Comment by rachofsunshine

5 days ago

Being anti-censorship is one thing that should, taken in isolation, have nothing to do with your object-level views. But in practice, those claims tend to correlate with very specific views, and they're applied hypocritically. Elon is the most high-profile recent example - I think it's hard to argue at this point that he had any principled anti-censorship views, given his behavior since taking over Twitter - but he's far from the only one.

You won't see PG writing an article on how homeless people in SF should be more pro-breaking-the-rules. Because it's OK to steal from your users, to inflate your growth numbers, to make false promises to build your initial userbase, but it's not OK not to shoplift from the Safeway or do drugs on the BART. That's the kind of breaking the rules that isn't cool, edgy, smart, and most importantly high status and beneficial to Paul Graham. Don't you think that double standard is a bit suspect, that he's "pro-breaking-the-rules" exactly when the rules restrain him and not others, when it's the rules he thinks are stupid and not the rules someone else thinks are stupid?
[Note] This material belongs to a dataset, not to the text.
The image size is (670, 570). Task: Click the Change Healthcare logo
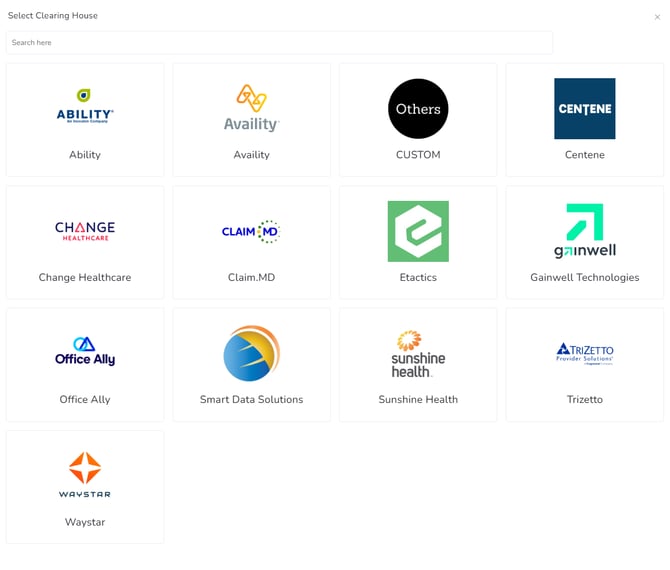(85, 231)
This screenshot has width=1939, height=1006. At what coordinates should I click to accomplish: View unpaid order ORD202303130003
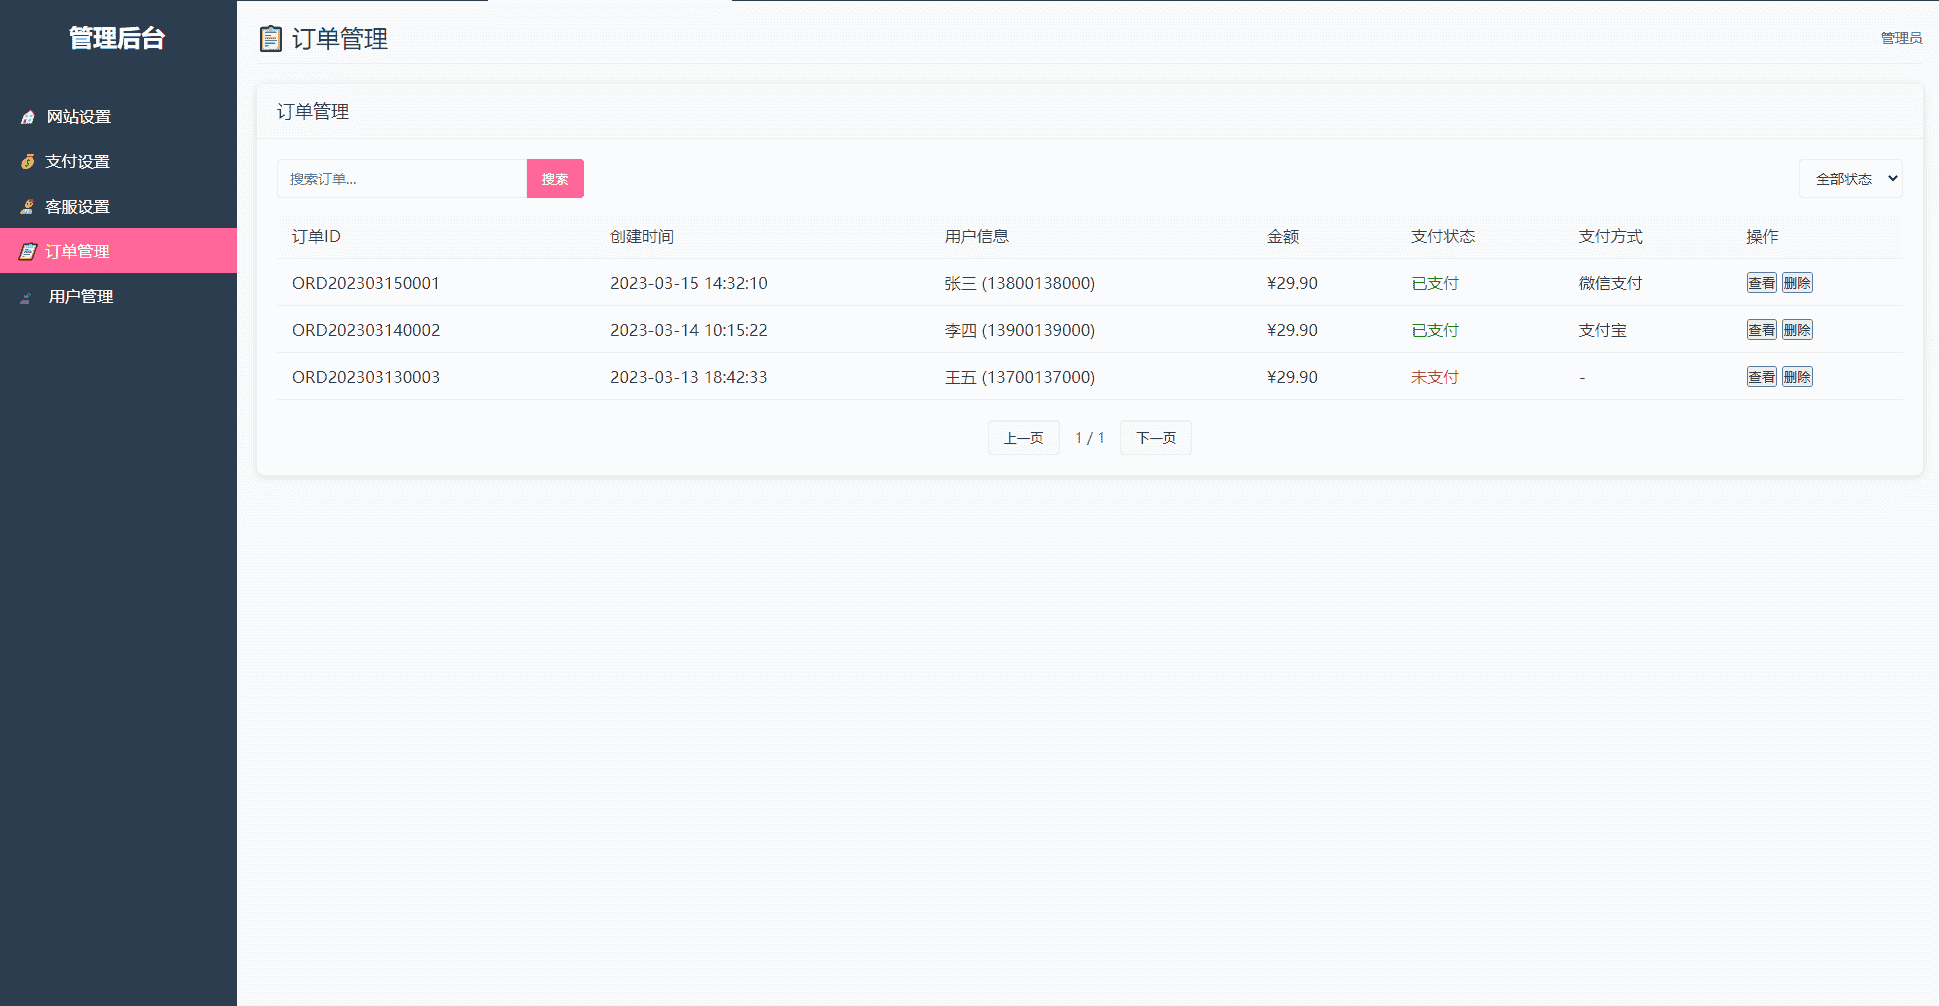(1761, 377)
You won't see PG writing an article about how it's bad to deny a 15 year old medical information on puberty blockers. That is, undeniably, censorship in its very simplest form: it's the suppression of information out of a belief that it is in some way dangerous to let people know about it. But most of the people who claim to be so concerned with censorship won't say a word against it, and a lot actively support it, because it stops being "censorship" when it's something they like.

And, of course, the idea that the anti-woke crowd is "anti-authoritarian" is kind of laughable right now, given their response to the incoming administration.

The change isn't that his (or other tech elites') ostensible values have changed. It's that their ostensible values have become increasingly transparently hypocritical. PG hasn't become less of a hacker: it's "hacker culture" itself, especially as represented and hijacked by venture capital, that is not what we (or at least what I) hoped it was.

Rule breaking for me, and not for thee sums up my objection, I suppose.